** INFORMATION GIVEN follows **

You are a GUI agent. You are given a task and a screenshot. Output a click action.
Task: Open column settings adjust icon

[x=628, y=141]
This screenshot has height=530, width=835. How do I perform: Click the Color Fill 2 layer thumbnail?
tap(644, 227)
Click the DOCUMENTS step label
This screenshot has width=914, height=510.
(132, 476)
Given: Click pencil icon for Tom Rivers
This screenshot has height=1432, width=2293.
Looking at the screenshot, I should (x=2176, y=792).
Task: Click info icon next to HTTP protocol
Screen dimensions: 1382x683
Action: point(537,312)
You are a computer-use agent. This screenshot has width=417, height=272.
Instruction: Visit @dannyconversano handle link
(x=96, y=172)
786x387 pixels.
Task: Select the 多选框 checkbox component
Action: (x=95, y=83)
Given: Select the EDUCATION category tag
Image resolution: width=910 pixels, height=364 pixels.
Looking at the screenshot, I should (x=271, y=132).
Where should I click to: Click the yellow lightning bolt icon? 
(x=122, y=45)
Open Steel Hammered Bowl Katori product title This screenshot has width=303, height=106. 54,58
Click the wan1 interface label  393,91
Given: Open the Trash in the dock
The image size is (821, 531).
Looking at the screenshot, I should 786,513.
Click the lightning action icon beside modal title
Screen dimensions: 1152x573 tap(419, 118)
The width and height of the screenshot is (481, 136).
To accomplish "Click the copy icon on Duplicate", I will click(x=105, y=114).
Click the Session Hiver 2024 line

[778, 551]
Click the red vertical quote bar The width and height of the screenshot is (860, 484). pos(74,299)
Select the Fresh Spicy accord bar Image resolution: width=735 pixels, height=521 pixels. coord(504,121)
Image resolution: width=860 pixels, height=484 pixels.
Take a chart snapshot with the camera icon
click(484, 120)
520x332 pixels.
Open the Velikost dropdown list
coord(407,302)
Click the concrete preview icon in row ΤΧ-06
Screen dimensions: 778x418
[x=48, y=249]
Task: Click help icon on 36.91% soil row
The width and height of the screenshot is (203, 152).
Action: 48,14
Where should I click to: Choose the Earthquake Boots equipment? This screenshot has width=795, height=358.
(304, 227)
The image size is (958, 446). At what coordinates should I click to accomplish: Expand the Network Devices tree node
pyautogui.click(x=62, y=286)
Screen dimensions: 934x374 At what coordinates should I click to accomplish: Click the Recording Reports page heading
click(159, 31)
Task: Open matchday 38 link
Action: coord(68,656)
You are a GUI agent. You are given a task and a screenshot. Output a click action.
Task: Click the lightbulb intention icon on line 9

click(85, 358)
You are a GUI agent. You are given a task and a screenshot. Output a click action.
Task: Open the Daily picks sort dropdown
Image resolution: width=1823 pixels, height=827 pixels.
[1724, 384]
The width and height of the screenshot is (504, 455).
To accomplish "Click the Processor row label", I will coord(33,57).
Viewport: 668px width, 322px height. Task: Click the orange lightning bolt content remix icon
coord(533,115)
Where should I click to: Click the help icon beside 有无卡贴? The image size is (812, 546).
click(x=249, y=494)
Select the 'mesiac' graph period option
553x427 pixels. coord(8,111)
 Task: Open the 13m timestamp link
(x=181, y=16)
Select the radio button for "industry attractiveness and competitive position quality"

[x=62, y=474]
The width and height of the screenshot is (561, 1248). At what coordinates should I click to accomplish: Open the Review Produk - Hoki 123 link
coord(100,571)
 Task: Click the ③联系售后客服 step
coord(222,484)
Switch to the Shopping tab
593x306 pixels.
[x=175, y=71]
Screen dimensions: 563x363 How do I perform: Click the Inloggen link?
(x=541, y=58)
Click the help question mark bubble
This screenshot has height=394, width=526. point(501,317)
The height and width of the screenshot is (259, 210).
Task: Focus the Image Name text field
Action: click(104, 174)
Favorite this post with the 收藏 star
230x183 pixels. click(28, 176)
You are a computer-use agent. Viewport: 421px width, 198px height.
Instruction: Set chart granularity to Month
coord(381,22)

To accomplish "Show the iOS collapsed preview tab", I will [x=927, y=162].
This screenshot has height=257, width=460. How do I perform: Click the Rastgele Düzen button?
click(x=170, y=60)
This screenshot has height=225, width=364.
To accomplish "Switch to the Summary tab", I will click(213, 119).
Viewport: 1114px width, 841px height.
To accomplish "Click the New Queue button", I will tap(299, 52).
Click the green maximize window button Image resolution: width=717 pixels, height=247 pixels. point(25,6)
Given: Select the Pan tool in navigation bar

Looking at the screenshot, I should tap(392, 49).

** End of INFORMATION GIVEN **

WHAT THE TASK REQUIRES: Every entry shown earlier is to be returned exactly, line for line.

EXERCISE RESULT:
You are a GUI agent. You are given a task and a screenshot. Output a click action.
Task: Open column settings adjust icon

[x=628, y=141]
This screenshot has height=530, width=835. How do I perform: Click the Color Fill 2 layer thumbnail?
tap(644, 227)
Click the DOCUMENTS step label
This screenshot has width=914, height=510.
(132, 476)
Given: Click pencil icon for Tom Rivers
This screenshot has height=1432, width=2293.
Looking at the screenshot, I should (x=2176, y=792).
Task: Click info icon next to HTTP protocol
Screen dimensions: 1382x683
Action: point(537,312)
You are a computer-use agent. This screenshot has width=417, height=272.
Instruction: Visit @dannyconversano handle link
(x=96, y=172)
786x387 pixels.
Task: Select the 多选框 checkbox component
Action: (x=95, y=83)
Given: Select the EDUCATION category tag
Image resolution: width=910 pixels, height=364 pixels.
Looking at the screenshot, I should (x=271, y=132).
Where should I click to: Click the yellow lightning bolt icon? 
(x=122, y=45)
Open Steel Hammered Bowl Katori product title This screenshot has width=303, height=106. 54,58
Click the wan1 interface label  393,91
Given: Open the Trash in the dock
The image size is (821, 531).
Looking at the screenshot, I should 786,513.
Click the lightning action icon beside modal title
Screen dimensions: 1152x573 tap(419, 118)
The width and height of the screenshot is (481, 136).
To accomplish "Click the copy icon on Duplicate", I will click(x=105, y=114).
Click the Session Hiver 2024 line

[778, 551]
Click the red vertical quote bar The width and height of the screenshot is (860, 484). pos(74,299)
Select the Fresh Spicy accord bar Image resolution: width=735 pixels, height=521 pixels. coord(504,121)
Image resolution: width=860 pixels, height=484 pixels.
Take a chart snapshot with the camera icon
click(484, 120)
520x332 pixels.
Open the Velikost dropdown list
coord(407,302)
Click the concrete preview icon in row ΤΧ-06
Screen dimensions: 778x418
[x=48, y=249]
Task: Click help icon on 36.91% soil row
The width and height of the screenshot is (203, 152).
Action: 48,14
Where should I click to: Choose the Earthquake Boots equipment? This screenshot has width=795, height=358.
(304, 227)
The image size is (958, 446). At what coordinates should I click to accomplish: Expand the Network Devices tree node
pyautogui.click(x=62, y=286)
Screen dimensions: 934x374 At what coordinates should I click to accomplish: Click the Recording Reports page heading
click(159, 31)
Task: Open matchday 38 link
Action: coord(68,656)
You are a GUI agent. You are given a task and a screenshot. Output a click action.
Task: Click the lightbulb intention icon on line 9

click(85, 358)
You are a GUI agent. You are given a task and a screenshot. Output a click action.
Task: Open the Daily picks sort dropdown
Image resolution: width=1823 pixels, height=827 pixels.
[1724, 384]
The width and height of the screenshot is (504, 455).
To accomplish "Click the Processor row label", I will coord(33,57).
Viewport: 668px width, 322px height. Task: Click the orange lightning bolt content remix icon
coord(533,115)
Where should I click to: Click the help icon beside 有无卡贴? The image size is (812, 546).
click(x=249, y=494)
Select the 'mesiac' graph period option
553x427 pixels. coord(8,111)
 Task: Open the 13m timestamp link
(x=181, y=16)
Select the radio button for "industry attractiveness and competitive position quality"

[x=62, y=474]
The width and height of the screenshot is (561, 1248). At what coordinates should I click to accomplish: Open the Review Produk - Hoki 123 link
coord(100,571)
 Task: Click the ③联系售后客服 step
coord(222,484)
Switch to the Shopping tab
593x306 pixels.
[x=175, y=71]
Screen dimensions: 563x363 How do I perform: Click the Inloggen link?
(x=541, y=58)
Click the help question mark bubble
This screenshot has height=394, width=526. point(501,317)
The height and width of the screenshot is (259, 210).
Task: Focus the Image Name text field
Action: click(104, 174)
Favorite this post with the 收藏 star
230x183 pixels. click(28, 176)
You are a computer-use agent. Viewport: 421px width, 198px height.
Instruction: Set chart granularity to Month
coord(381,22)

To accomplish "Show the iOS collapsed preview tab", I will [x=927, y=162].
This screenshot has height=257, width=460. How do I perform: Click the Rastgele Düzen button?
click(x=170, y=60)
This screenshot has height=225, width=364.
To accomplish "Switch to the Summary tab", I will click(213, 119).
Viewport: 1114px width, 841px height.
To accomplish "Click the New Queue button", I will tap(299, 52).
Click the green maximize window button Image resolution: width=717 pixels, height=247 pixels. point(25,6)
Given: Select the Pan tool in navigation bar

Looking at the screenshot, I should tap(392, 49).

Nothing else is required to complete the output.